Subtropics

Subtropical climates are often characterized by hot summers and mild winters with infrequent frost. Most subtropical climates fall into two basic types: humid subtropical, where rainfall is often concentrated in the warmer months (for example Brisbane, Queensland or Jacksonville, Florida), and Mediterranean or dry-summer, where rainfall is concentrated in the cooler months (for example Naples, Italy or Los Angeles, California).

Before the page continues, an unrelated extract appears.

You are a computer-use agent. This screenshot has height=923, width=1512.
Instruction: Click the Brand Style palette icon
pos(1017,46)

A great portion of the world's deserts are located within the subtropics, due to the development of the subtropical ridge. Areas bordering warm oceans (typically on the southeast sides of continents) are prone to locally heavy rainfall from tropical cyclones, which can contribute a significant percentage of the annual rainfall. Areas bordering cool oceans (typically on the southwest sides of continents) are prone to fog, aridity, and dry summers. Plants such as palms, citrus, mango, pistachio, lychee, and avocado are grown in the subtropics.
Heating of the earth near the equator leads to large amounts of upward motion and convection along the monsoon trough or intertropical convergence zone. The upper-level divergence over the near-equatorial trough leads to air rising and moving away from the equator aloft. As the air moves towards the mid-latitudes, it cools and sinks, which leads to subsidence near the 30th parallel of both hemispheres. This circulation is known as the Hadley cell and leads to the formation of the subtropical ridge. Many of the world's deserts are caused by these climatological high-pressure areas, located within the subtropics. This regime is known as an arid subtropical climate, which is generally located in areas adjacent to powerful cold ocean currents. Examples of this climate are the coastal areas of southern Africa (Namibia, South Africa), the south of the Canary Islands and the coasts of Peru and Chile.

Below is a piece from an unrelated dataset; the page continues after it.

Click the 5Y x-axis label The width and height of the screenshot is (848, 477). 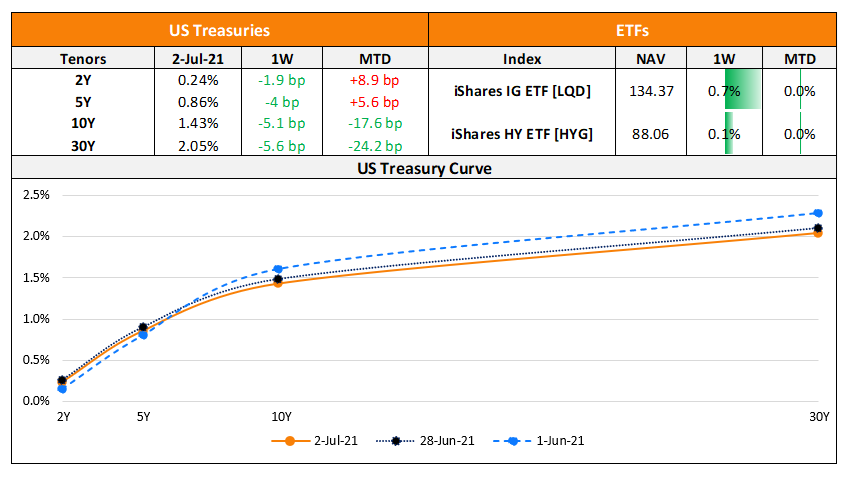click(144, 415)
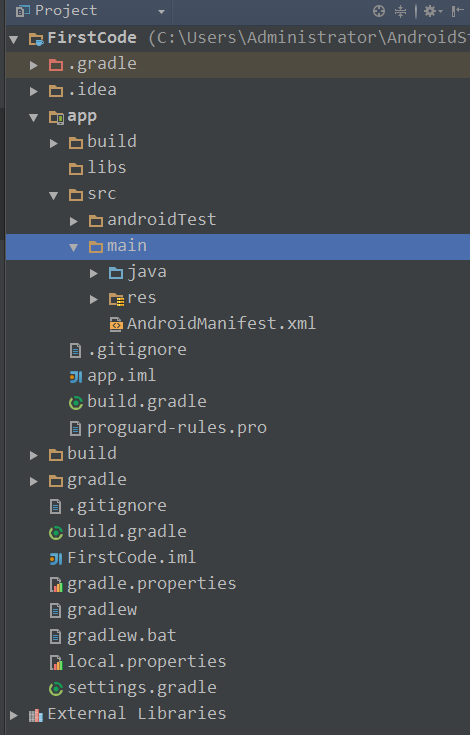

These climates do not routinely see hard freezes or snow, which allows plants such as palms and citrus to flourish. As one moves toward the tropical side the slight winter cool season disappears, while at the poleward threshold of the subtropics the winters become cooler. Some crops which have been traditionally farmed in tropical climates, such as mango, litchi, and avocado, are cultivated in the subtropics. Pest control of the crops is less difficult than within the tropics, due to the cooler winters.

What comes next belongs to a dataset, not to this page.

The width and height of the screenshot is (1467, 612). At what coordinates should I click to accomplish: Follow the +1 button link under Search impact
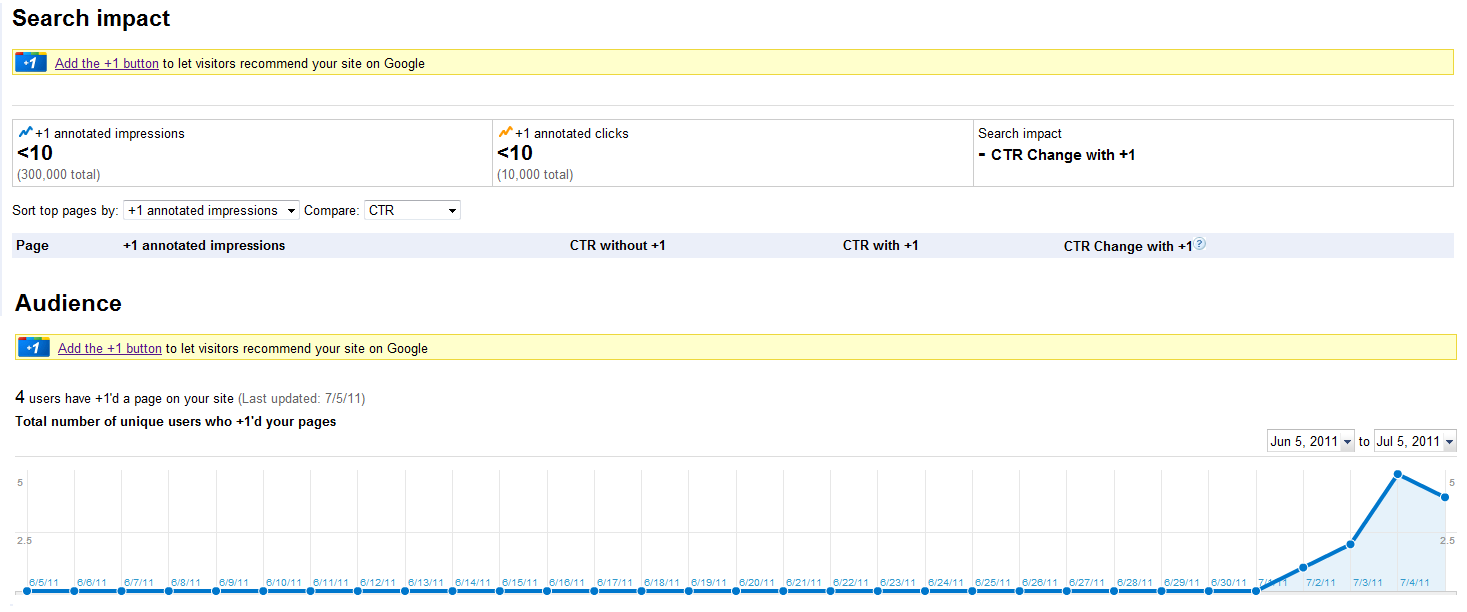pos(107,64)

The humid subtropical climate is a subtropical climate type characterized by hot, humid summers with frequent tropical downpours of short duration and warm, and frequently dry winters. In summer, the subtropical high pressure cells provide a sultry flow of tropical air with high dew points, and daily thundershowers are typical, though brief. Normally, rainfall is concentrated in the warmest months of the year. At times, the average annual precipitation may be more evenly distributed throughout the year, or a spring maximum is present. With decreasing latitude most humid subtropical climates typically have drier winters and wetter summers.